Supplied text:
§

RB Salzburg vs Austria Lustenau: My Red Bull Arena Experience

Updated: Jun 19, 2023

RB Salzburg is a very controversial football club. It became the first ‘Red Bull Club’, after SV Austria Salzburg was taken over by the Austrian energy drink company in 2005. The takeover changed the course of Austria Salzburg forever. The traditional purple and white club colors were changed to Red Bulls’s red and white, the logo was completely redesigned, and their stadium was renamed to Red Bull Arena. Owing to this rebranding, many fans felt their club had lost its identity and walked out on their club. On the pitch, however, the club’s fortunes changed for the better. In the 72 years of their existence as SV Austria Salzburg, the club won just three domestic titles, measly in comparison to the whopping 13 that they won in the 17 years since the takeover. In the past decade and a half, RB Salzburg have also become regulars in European competitions and often take down bigger opponents. Overall, I think RB Salzburg has a bittersweet story - they have put Salzburg and Austria on the football map but at the cost of their loyal fans. So, I decided to take a short trip to Salzburg (instead of watching Bayern Munich dismantle Bochum) and see what a matchday in Red Bull Arena was like.

Werner100359, CC BY-SA 4.0 <>, via Wikimedia Commons.

When I visited, RB Salzburg hosted mid-table Austria Lustenau in what was both teams’ first league game back after the World Cup/Winter Break. Going into the game, Salzburg were six points clear at the top of the Austrian Bundesliga, while Lustenau were in 8th place (out of twelve total teams). I knew the tickets were not going to sell out, for a league game like this, so I decided to buy my tickets at the ticket office (so I could keep the physical ticket as a souvenir). Luckily, my judgement was right, and I was able to get the cheapest €20 ticket, minutes before kick-off. I was also able to add another scarf to my collection (it was a good quality one for €15, so I was pleased about that), before entering the stadium.

I sat in the Nord Stand, which seated the adult home supporters (including the ultras). The Ost Stand, to my left, was filled with little kids (family sector), while the West Stand, to my right, was occupied by the more sophisticated fans who rarely applauded or stood up. A group of a hundred or so Austria Lustenau supporters sat on the opposite side, in a small sector in the Sud stand.

There were very few fans above the age of 40 and the majority were young men and kids. Clearly, the older fans had a more personal connection to SV Austria Salzburg and were not interested in Red Bull’s team. However, I believe the domestic and European success made RB Salzburg very popular among the younger generation, who were in large attendance. Nevertheless, I was quite underwhelmed by the overall attendance (which was just over 5,000 in a 30,000-capacity stadium).

The first half was an extremely boring affair with none of the teams really coming close to scoring. Salzburg had a few half chances but could not put their shots on target. The keepers were not called into any real action apart from breaking up some through balls and collecting a few crosses.

The RB Salzburg ultras, who occupied the center of the Nord Stand, made some decent noise throughout the game but were not necessarily impressive. They were led by a capo who stood on a platform at the bottom of the stand, facing the fans (occasionally looking over his shoulder to watch the game). He would initiate a song by singing it into his mic (first time I have seen that), and his fellow ultras would quickly pick it up. After a few repetitions, the noise would die down, before the capo would shout into the mic and revitalize it. Unfortunately, each chant was repeated far too many times which prevented them from contributing to the energy in the stadium. It also felt disconnected from the events of the game because the capo who initiated them had his back towards the field.

§

Data rows:
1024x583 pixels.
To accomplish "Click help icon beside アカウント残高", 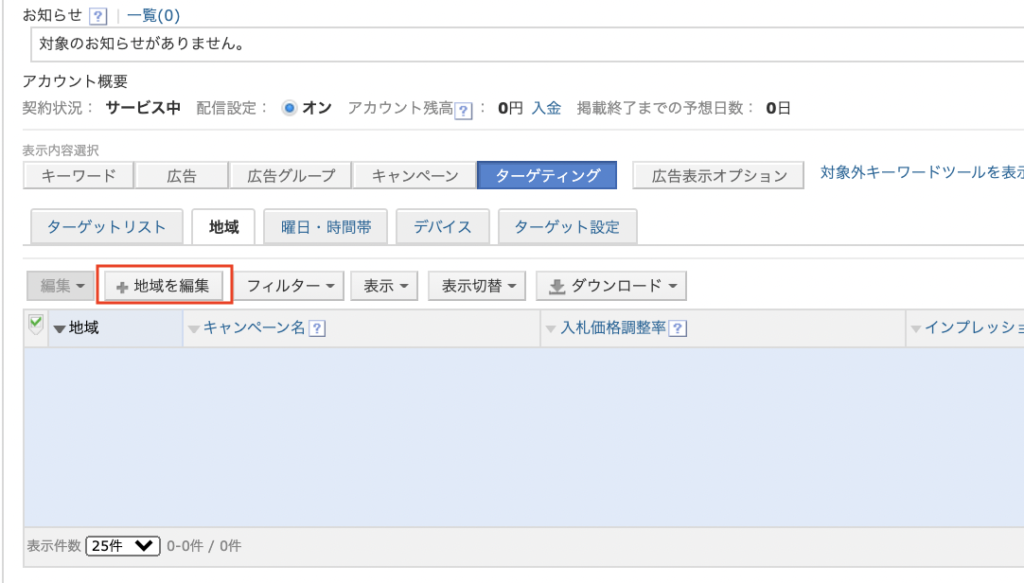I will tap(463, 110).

§

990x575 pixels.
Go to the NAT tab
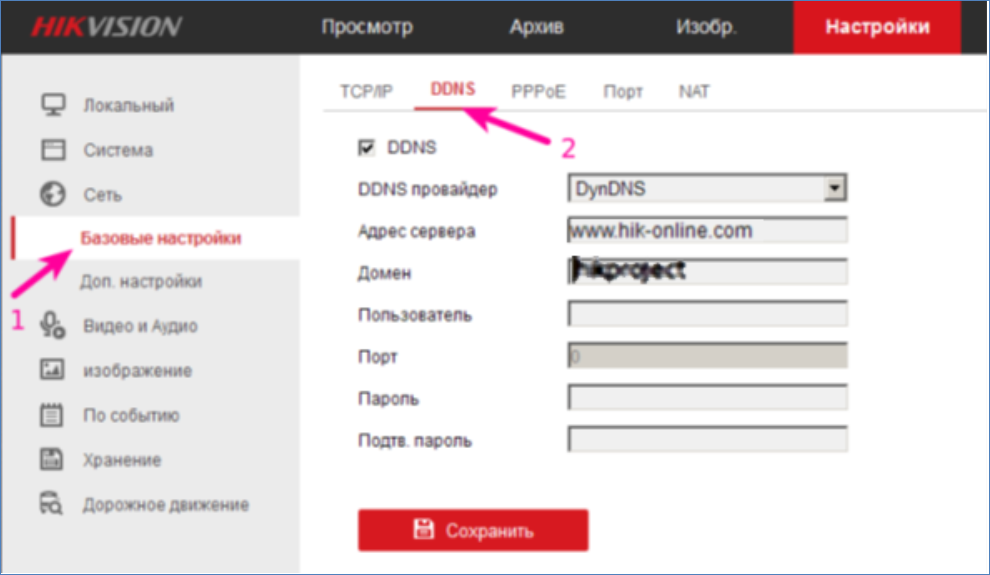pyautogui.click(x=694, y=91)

§

What to produce: In the Red Bull Arena account, where did the Austria Lustenau supporters sit? The rows aren't needed here.

Task response: They sat in a small sector of the Sud stand, on the opposite side.